While near limitless possibilities on where and how to produce sonic and electroacoustic musical compositions endure, starting theNew England Soundscape Project challenged me to hone my listening skills while simultaneously dealing with nature’s unpredictability. Moreover, as a budding sound artist, I had to contend with the cognitive and emotional issues affecting a brand-new and unexplored creative practice. I came to believe that a holistic method of field recording offered me certain advantages—enabling an emerging sound artist to detach from rigidly defined agendas and instead focus on reflection, deep breathing, environmental awareness, gratitude, and an observational spirit. The listening exercises I detail in this post made me a newly introspective practitioner—one capable of a heightened sensitivity that improved my production and composition skills across multiple media.

Merrimack River, New Hampshire, USA. All images by author.
Field Recording: An End Goal in Mind?
Field recording involves a delicate balance of technical skill, careful planning, and patience. Stepping away from a controlled environment, capturing audio on location presents many random and often erratic trials. From wind noise and poor site accessibility to recording malfunctions and user error—a host of issues arise once the recordist enters unfamiliar territory. Here, unfamiliar territory includes both new places and nascent approaches to research-based production and artistic data collection. Where do I situate a project like the New England Soundscape Project among new media production, sound studies, and music composition? Does that issue even matter?

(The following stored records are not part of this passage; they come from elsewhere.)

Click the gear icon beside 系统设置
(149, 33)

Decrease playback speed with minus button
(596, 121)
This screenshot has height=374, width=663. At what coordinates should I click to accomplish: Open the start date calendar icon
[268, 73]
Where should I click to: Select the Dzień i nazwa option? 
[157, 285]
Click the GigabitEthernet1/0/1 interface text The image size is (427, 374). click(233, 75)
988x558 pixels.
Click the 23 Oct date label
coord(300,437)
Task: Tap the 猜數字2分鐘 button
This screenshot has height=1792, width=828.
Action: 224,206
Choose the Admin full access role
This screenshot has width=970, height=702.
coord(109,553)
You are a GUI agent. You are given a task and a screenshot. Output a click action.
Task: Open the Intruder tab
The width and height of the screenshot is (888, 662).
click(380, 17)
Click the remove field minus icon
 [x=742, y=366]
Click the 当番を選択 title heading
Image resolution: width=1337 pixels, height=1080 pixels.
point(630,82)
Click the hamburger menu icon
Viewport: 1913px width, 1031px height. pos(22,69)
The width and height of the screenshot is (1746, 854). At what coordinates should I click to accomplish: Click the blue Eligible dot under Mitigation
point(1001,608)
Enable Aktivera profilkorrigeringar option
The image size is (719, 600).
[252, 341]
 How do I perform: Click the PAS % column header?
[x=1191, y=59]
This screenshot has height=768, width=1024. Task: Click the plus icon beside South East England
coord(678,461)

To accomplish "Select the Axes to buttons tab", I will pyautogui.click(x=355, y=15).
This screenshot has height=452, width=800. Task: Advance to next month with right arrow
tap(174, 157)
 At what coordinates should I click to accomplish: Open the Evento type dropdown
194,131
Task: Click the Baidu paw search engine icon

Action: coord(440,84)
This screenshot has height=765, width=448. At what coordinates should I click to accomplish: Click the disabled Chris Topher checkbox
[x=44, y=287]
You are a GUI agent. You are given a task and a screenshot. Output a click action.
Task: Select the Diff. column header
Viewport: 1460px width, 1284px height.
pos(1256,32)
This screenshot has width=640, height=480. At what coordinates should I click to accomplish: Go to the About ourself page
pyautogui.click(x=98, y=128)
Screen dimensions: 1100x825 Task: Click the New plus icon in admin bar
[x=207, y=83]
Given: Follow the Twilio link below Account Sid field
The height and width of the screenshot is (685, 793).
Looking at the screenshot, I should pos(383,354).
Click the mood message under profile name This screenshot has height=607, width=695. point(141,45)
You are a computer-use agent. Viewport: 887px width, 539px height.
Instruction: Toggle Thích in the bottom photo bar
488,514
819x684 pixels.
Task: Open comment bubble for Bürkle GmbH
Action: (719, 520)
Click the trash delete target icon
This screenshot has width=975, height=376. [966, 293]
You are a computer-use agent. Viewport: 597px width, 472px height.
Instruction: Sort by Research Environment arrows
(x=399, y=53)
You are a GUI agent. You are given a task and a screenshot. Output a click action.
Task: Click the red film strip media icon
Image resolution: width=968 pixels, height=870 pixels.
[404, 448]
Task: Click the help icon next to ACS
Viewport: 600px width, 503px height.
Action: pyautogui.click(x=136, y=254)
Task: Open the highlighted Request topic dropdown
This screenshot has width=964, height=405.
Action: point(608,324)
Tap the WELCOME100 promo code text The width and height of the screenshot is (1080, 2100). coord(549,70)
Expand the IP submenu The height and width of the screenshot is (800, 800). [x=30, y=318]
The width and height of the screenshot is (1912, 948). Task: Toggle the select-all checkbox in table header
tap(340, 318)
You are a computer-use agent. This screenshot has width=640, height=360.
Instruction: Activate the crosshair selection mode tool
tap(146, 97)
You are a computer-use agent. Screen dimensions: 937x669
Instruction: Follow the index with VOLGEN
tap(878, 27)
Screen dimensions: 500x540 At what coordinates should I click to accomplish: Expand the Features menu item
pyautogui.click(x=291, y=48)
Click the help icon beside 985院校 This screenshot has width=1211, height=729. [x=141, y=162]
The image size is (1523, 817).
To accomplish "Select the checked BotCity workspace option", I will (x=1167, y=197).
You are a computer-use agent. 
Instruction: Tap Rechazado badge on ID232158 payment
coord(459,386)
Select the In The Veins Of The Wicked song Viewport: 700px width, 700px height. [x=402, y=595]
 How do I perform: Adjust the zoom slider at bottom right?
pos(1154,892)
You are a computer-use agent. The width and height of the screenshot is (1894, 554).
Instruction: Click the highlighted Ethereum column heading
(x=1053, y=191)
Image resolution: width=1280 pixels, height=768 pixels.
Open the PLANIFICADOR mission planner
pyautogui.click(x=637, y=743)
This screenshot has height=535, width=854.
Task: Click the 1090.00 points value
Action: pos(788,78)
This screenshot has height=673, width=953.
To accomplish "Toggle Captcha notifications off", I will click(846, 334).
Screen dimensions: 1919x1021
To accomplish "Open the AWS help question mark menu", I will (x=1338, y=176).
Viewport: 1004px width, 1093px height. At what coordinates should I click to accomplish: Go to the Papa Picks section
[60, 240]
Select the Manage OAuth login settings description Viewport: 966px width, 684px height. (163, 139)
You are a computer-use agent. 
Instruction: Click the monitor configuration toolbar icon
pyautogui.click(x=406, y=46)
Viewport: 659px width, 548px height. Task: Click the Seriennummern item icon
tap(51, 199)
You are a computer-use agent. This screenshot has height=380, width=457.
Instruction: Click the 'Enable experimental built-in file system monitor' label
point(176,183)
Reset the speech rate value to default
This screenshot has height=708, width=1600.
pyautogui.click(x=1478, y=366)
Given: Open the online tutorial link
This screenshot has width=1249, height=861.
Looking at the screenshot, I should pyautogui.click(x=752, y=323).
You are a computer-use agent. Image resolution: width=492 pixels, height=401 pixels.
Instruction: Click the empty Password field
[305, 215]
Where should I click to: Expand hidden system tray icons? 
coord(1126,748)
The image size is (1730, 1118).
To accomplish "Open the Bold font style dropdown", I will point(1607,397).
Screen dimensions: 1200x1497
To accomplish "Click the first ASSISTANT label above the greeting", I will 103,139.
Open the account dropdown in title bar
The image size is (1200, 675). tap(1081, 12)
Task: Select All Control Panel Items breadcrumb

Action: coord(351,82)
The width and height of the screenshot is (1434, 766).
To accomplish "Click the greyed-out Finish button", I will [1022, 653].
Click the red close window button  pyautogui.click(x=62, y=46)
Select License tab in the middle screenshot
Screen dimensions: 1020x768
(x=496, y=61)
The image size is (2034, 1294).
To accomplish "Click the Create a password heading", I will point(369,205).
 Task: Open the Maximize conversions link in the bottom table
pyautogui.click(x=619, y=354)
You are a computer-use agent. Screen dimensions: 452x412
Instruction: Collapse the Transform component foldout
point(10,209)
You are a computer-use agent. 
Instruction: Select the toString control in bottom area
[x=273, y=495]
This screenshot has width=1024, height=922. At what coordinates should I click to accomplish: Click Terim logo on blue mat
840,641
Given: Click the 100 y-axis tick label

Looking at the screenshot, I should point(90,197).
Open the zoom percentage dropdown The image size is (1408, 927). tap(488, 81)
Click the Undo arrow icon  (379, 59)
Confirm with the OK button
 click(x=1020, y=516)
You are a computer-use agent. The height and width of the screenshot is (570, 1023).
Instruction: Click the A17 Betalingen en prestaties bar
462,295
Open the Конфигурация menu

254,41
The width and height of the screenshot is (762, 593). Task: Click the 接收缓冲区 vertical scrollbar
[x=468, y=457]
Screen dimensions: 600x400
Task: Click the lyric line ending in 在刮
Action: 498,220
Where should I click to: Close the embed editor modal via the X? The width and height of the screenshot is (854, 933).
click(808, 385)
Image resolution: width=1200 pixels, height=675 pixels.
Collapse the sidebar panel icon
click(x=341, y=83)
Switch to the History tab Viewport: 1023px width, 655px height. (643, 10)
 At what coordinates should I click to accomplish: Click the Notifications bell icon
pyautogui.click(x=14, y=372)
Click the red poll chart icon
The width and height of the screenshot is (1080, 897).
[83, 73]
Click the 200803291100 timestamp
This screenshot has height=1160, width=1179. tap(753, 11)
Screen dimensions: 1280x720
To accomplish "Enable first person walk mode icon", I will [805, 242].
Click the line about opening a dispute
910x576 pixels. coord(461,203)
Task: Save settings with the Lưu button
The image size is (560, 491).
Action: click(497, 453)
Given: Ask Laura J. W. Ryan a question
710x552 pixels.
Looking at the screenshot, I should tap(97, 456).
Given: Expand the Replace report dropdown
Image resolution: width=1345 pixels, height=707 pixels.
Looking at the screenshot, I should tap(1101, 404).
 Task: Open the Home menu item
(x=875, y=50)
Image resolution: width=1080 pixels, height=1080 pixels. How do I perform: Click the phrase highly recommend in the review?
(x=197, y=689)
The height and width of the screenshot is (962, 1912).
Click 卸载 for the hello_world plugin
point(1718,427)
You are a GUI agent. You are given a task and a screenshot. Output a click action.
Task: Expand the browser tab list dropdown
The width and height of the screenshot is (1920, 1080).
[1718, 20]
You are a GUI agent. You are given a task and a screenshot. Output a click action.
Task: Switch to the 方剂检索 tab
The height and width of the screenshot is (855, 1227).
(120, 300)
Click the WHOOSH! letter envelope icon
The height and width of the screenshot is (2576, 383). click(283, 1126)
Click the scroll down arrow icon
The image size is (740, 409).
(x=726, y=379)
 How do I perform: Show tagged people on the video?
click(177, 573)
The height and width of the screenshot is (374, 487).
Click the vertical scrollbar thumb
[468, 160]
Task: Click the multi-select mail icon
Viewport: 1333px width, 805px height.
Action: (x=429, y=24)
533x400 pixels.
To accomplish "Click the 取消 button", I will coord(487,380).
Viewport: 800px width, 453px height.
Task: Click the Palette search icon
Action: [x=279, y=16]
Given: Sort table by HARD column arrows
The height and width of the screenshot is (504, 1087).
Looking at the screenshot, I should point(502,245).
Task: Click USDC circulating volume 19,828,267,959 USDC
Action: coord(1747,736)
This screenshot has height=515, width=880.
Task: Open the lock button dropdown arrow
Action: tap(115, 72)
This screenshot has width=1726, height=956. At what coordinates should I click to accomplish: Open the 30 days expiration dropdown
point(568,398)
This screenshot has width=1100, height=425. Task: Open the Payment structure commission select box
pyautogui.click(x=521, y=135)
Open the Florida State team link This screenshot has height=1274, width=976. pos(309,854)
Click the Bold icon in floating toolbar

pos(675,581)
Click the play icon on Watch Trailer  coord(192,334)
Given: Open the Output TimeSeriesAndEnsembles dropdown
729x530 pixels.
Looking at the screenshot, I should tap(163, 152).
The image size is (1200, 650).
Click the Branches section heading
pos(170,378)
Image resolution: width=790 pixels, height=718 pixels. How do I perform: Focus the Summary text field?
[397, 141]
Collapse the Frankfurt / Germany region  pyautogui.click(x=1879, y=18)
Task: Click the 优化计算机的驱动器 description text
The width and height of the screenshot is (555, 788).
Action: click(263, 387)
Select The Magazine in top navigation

Otter Brook Dam/Edward MacDowell Lake, Keene, New Hampshire, USA. All images by author.
The notion of practice-based work usually implies an end goal in mind. What if there is not an end goal in sight? What happens then? Would the New England Soundscape Project be “enough” of a contribution to creative scholarship when approached as a type of audio ethnography—much like the immersive storytelling recently curated by Leonardo Cardoso? The New England region is lush and robust, with many diverse landscapes. I hoped to document these in some way, but wondered how to continue. Truthfully, I had some hesitation on where to start.
Media artists and music composers learn the mechanics of their craft in colleges, universities, conservatories, at home, and on the job. Some of these techniques include audiovisual production, computer programming, coding, editing, and arranging using digital software. I am both self-taught and a product of an academic and Eurocentric, conservatory training system. This presents some tension, as I discuss below. Although traditional audio engineers and music composers often work towards completing a project without a predefined trajectory, how can budding sound artists develop and hone an inner acuity to find the “right” material during their creative processes?
While the process remains largely subjective, I found it helpful to begin by answering the following questions:
- What kind of project is this?
- How is the sound to be used?
- Where and how will the project be displayed?
- Who is the intended audience?
- What are the sound artist’s intentions?
- What tools are needed?
I draw inspiration from the Sound Studies Lab’s position that this type of work is diverse, fluid, and balances technical, artistic, and theoretical aims. The challenge is that the answers to the questions above are not immediately clear and require me to look inward at who I really am.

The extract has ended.